EPIC DIARIES: Batman: Arkham Asylum
Friday, 5th June 2009 at 11:13 am
An Epic tale of the Dark Knight
The door to a part of the DC Universe never seen before outside of comic books is about to be opened: Warner Bros. Interactive Entertainment, Eidos and Rocksteady Studios are using Unreal Engine 3 to bring Batman: Arkham Asylum to PC, Xbox 360 and PlayStation 3.
“We have always seen technology as a means to an end, so for this reason we switched to middleware as soon as we moved onto PS3 and Xbox 360 development,” explains Sefton Hill, director and owner of London-based Rocksteady.
“We evaluated the different options in the marketplace, and Unreal Engine 3 was the best choice for us for two main reasons. First, the creative tools for artists and designers are excellent. Second, the design of the tools is driven by a game development studio which shares a similar philosophy to us – that the creative staff must be empowered to unleash their imaginations to create great results. This gave us every confidence that, as Epic developed Unreal, it would remain consistent with Rocksteady’s requirements in the future.”
Development started with a team of 40, many of whom had been working with UE3 on various game concepts. That team eventually grew to over 60. When the game ships, total development time will be 21 months from start to finish including pre and post-production.
“Using Unreal allowed us to start work on the gameplay from day one,” adds Hill. “When creating your own technology, the game team is often waiting for the technology team to deliver their tools, which means that even games that have been in development for over two years have often had less than one year of work on the gameplay.”
Hill believes UE3’s tools remove technology hurdles that restrict many creative professionals from being able to realise their potential. He said the tools make game development about the talent and imagination of artists and designers as opposed to just engine programmers.

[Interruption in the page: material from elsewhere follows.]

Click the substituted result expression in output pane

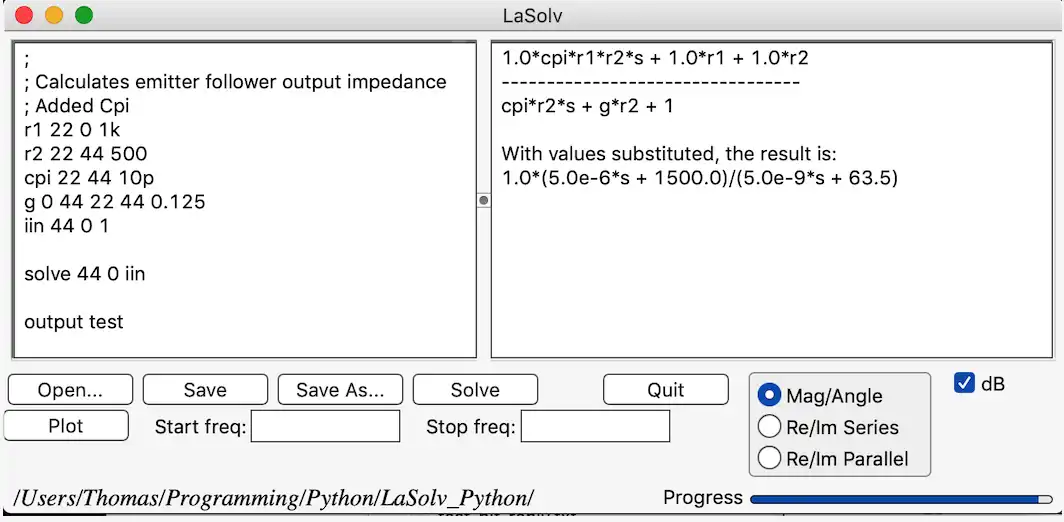click(700, 179)
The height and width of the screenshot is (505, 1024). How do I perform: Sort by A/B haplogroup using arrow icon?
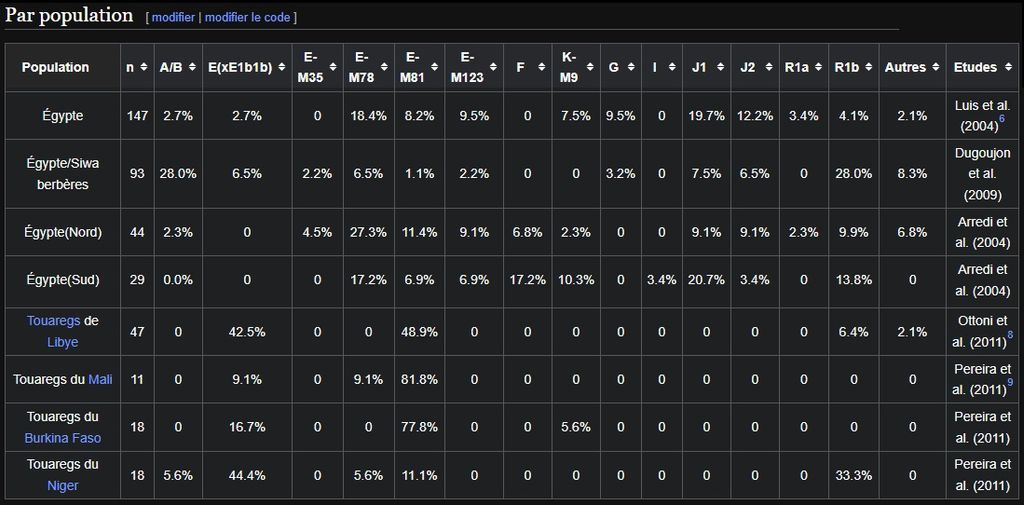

“This also frees up your engine team to be much more creative, as well. I know some of our engine team have found ways to use the tools which has surprised even Epic.”
Another advantage of using UE3 is its cross-platform interoperability. Hill said each platform has its own inherently unique requirements, so it’s important to tailor content to maximise cross-platform results. He added that using UE3 allowed work on all three platforms running very quickly.
“We have an excellent relationship with Epic, and I cannot speak highly enough of them,” adds Hill. “They have developed such powerful technology, provided great hands-on support through the Unreal Developer Network, and have been excellent hosts when we have visited them. All this, and they still find time to develop amazing games!”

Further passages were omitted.